Why is Team Trump failing so spectacularly in the area of recruiting and vetting White House officials? The answer is just now coming into focus.
The White House is seen under dark rain clouds in Washington, DC, on June 1, 2015. (Photo by Andrew Caballero-Reynolds/AFP/Getty)
The White House is seen under dark rain clouds in Washington, DC, on June 1, 2015. 

There are 652 key positions in the executive branch that require Senate confirmation, and as of this morning, Donald Trump's White House hasn't nominated anyone for one-third of those posts. Making matters slightly worse, when the president does choose people for vacancies, it often seems as if the White House hasn't made any serious attempt at vetting these nominees before they reach Capitol Hill for consideration.

And why is Team Trump failing so spectacularly in this area? The Washington Post answered that question in amazing detail over the weekend, taking a closer look at Trump's White House Presidential Personnel Office (PPO) and its role "hobbling the Trump administration's efforts to place qualified people in key posts across government."
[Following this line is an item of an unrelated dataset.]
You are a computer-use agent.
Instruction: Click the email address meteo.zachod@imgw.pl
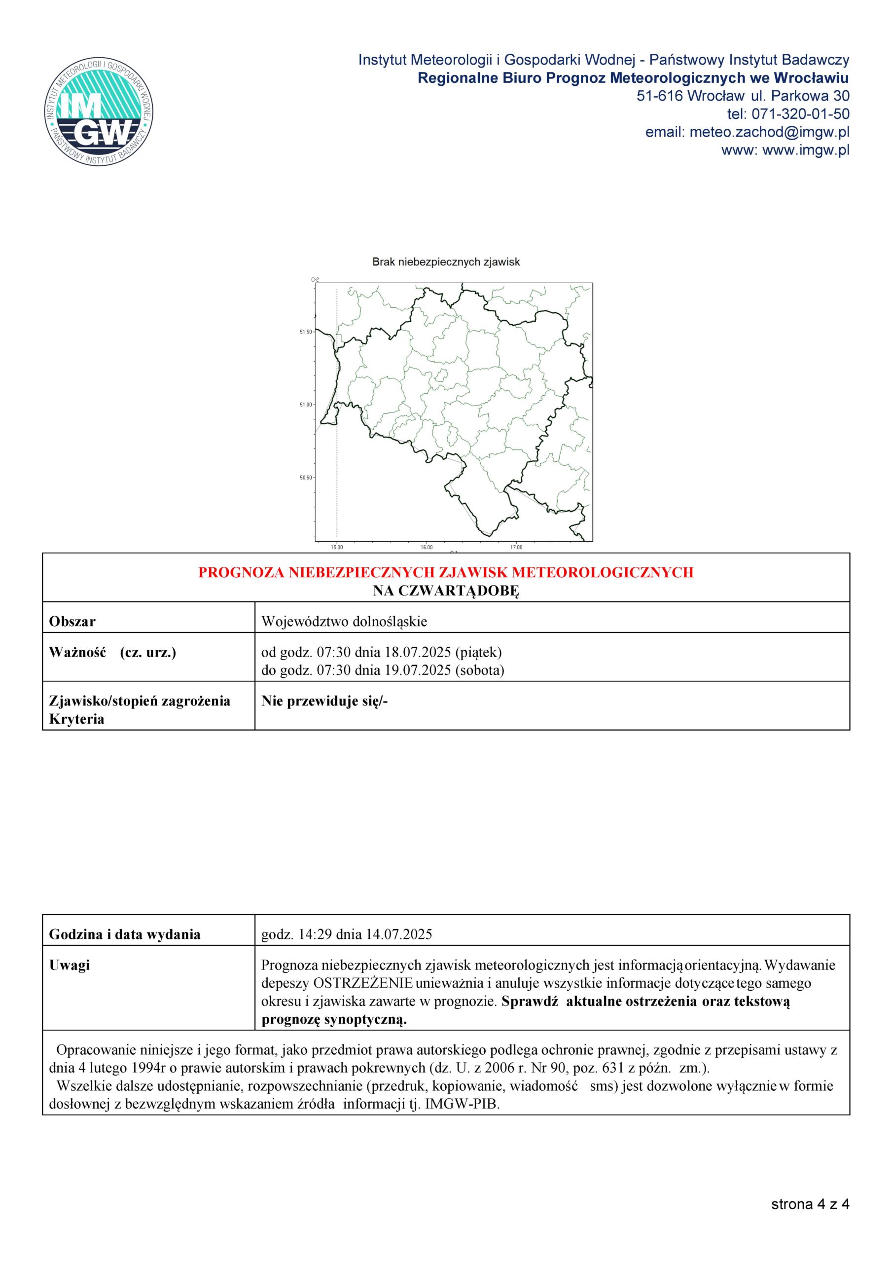769,133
[T]wo office leaders have spotty records themselves: a college dropout with arrests for drunken driving and bad checks and a Marine Corps reservist with arrests for assault, disorderly conduct, fleeing an officer and underage drinking.The Presidential Personnel Office (PPO) is little known outside political circles. But it has far-reaching influence as a gateway for the appointed officials who carry out the president's policies and run federal agencies.Under President Trump, the office was launched with far fewer people than in prior administrations. It has served as a refuge for young campaign workers, a stopover for senior officials on their way to other posts and a source of jobs for friends and family, a Washington Post investigation found. One senior staffer has had four relatives receive appointments through the office.

The article added that the PPO offices -- where, incidentally, I was briefly an intern in 1995 -- have become "something of a social hub," with young aides from other departments going there to "hang out on couches and smoke electronic cigarettes." Gatherings at the PPO offices have apparently included drinking games and "happy hours."

The Post's impressive reporting describes an understaffed personnel office led by some inexperienced aides with checkered pasts. Among the PPO's core goals are (1) recruiting potential federal employees, and (2) vetting nominees. In this White House, the office appears to be struggling to do either.

"No administration has done it as poorly as the current one," Max Stier, president and chief executive of the nonpartisan Partnership for Public Service, told the Post.

Trump assured voters he'd choose "only with the best and most serious people" for his executive branch. Add it to the list of the president's broken promises.